Last year's Yamaha was a very qualifying-biased bike (in Fabio Quartararo's hands predominantly), so the single-lap comparison is a tough one.

But there's certainly nothing embarrassing about how the V4 stacked up over race distances, particularly in the sprint.

"We knew that we will have lost something in the beginning on the flying lap, where we could achieve a very good level last year," said Yamaha managing director Paolo Pavesio on Sunday.

"It's something we were understanding to sacrifice, to give more consistency during the race.

"I would say yesterday [in the sprint] was not too bad, the gap from the first Yamaha to the winner was exactly the same gap as last year. But clearly in the long race we suffered a bit more."

Pavesio standing in front of the media at the end of the weekend was commendable. What was considerably less commendable - and just really, really confusing - was him doing so in lieu of any of the riders carrying out their scheduled Sunday media activities.

"First of all, I'm not the new rider from Yamaha!" he quipped at the start of his media availability. "But I think in this moment, in the beginning of a new journey, and after having our riders give their best for all the weekend, it was correct from a company representative to come, explain where we are with the project.

"That's why today you see me, which you will not see me many times during the season.

"Now we see very clearly from the first racing weekend what is the gap. And we understand that we have quite a mountain to climb - but we are committed, as we were before when we took the decision [to switch to the V4], to take the steps, one after the other.

"Our riders gave 110%, the company is giving 110% and we will keep doing so.

"And this is the only way. There will be no magic. One step after the other, one second after the other, we are determined to grow the project up to the moment we will be competitive again."

Yamaha must handle its brutal new MotoGP reality better

Only the team will know what the exact impetus was for the decision not to put the riders up to speak, and ultimately a handful of missed media sessions is hardly a huge deal - even if, as my colleague Simon Patterson rightly pointed out on The Race MotoGP Podcast, it appeared a disservice to Toprak Razgatlioglu in particular to not have him speak after a genuinely encouraging debut MotoGP weekend.

But it also projects an image of 'crisis handling' that Pavesio's own words are trying to shield Yamaha from.

If this isn't a crisis, if these are the expected early hurdles for a manufacturer pivoting to a dramatically new engine design, then why do the riders need to be spared their usual media duties?
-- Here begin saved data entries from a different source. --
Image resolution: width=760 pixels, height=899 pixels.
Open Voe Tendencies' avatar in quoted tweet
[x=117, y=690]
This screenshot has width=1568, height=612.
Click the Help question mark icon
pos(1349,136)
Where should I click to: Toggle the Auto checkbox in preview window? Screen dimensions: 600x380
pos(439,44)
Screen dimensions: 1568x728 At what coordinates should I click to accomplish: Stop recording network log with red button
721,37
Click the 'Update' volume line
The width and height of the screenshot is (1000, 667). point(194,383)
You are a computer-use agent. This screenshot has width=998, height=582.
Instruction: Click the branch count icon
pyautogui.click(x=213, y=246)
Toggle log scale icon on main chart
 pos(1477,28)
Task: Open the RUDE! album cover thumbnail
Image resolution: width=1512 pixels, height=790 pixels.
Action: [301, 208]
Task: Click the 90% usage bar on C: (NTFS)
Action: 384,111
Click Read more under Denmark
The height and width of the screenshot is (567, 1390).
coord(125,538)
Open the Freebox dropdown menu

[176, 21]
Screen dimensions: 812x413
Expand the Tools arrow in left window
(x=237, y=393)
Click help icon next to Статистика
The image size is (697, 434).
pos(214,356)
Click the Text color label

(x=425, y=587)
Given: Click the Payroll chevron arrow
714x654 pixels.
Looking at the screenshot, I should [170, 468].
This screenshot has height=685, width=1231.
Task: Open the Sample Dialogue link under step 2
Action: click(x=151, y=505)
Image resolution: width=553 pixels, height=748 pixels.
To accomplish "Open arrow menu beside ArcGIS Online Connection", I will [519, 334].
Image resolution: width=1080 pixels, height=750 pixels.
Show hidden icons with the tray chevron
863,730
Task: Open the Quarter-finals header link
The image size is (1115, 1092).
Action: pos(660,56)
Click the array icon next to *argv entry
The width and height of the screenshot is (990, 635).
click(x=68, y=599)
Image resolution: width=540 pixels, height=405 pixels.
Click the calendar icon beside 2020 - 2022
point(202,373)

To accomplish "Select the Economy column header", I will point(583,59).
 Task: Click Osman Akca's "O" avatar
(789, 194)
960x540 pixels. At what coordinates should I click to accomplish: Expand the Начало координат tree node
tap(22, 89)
Are they insufficiently bought in? Are they incapable of staying on-message?

There was no sign of Yamaha riders particularly breaking rank earlier in the weekend. Yamaha has heard worse from Quartararo in particular over 2024 and 2025, and neither he nor any of his stablemates offered particularly scathing assessments here.

The harshest thing Quartararo, whose Honda commitment for 2027 is an open secret, said was: "I think I was a bit too optimistic [before] about the potential of the bike. I know what the potential is, I don't want to go crazy, make some mistakes - especially for my image, that I think is the most important. I try to take everything more easy."

If that's too heavy, Yamaha may as well send him home now. Otherwise, the season is the season, and the situation was always going to be this one barring a miraculous jump in development.

That has not happened. In fact, if there is one alarming thing, it is that the progression from the bike's first public appearance back at Misano last year appears insignificant.

"For me, in September when we tried the bike [in private testing] in Barcelona, the feeling was not super good - that is normal, because the project was brand new," Quartararo had admitted between testing and the opening round. "But the feeling is really, really similar [still] compared to September. Of course we expected to make a much bigger step."

But this too is normal for a bike-from-scratch. It's never as linear as you'd want. It's terrible news for Quartararo - who will leave Yamaha at the end of the year - but it's normal for the company itself, for which this is absolutely not the year to win.

Perhaps it should have prepared itself, and all of MotoGP, better for this new reality.